## begin Dataset entries
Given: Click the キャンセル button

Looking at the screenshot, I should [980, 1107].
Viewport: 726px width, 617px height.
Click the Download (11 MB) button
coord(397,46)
## end Dataset entries
## Goal
Revise the lines above, replacing each occurrence of "Click" with "Select" and leaving all other text unchanged.

## Solution
Given: Select the キャンセル button

Looking at the screenshot, I should [980, 1107].
Viewport: 726px width, 617px height.
Select the Download (11 MB) button
coord(397,46)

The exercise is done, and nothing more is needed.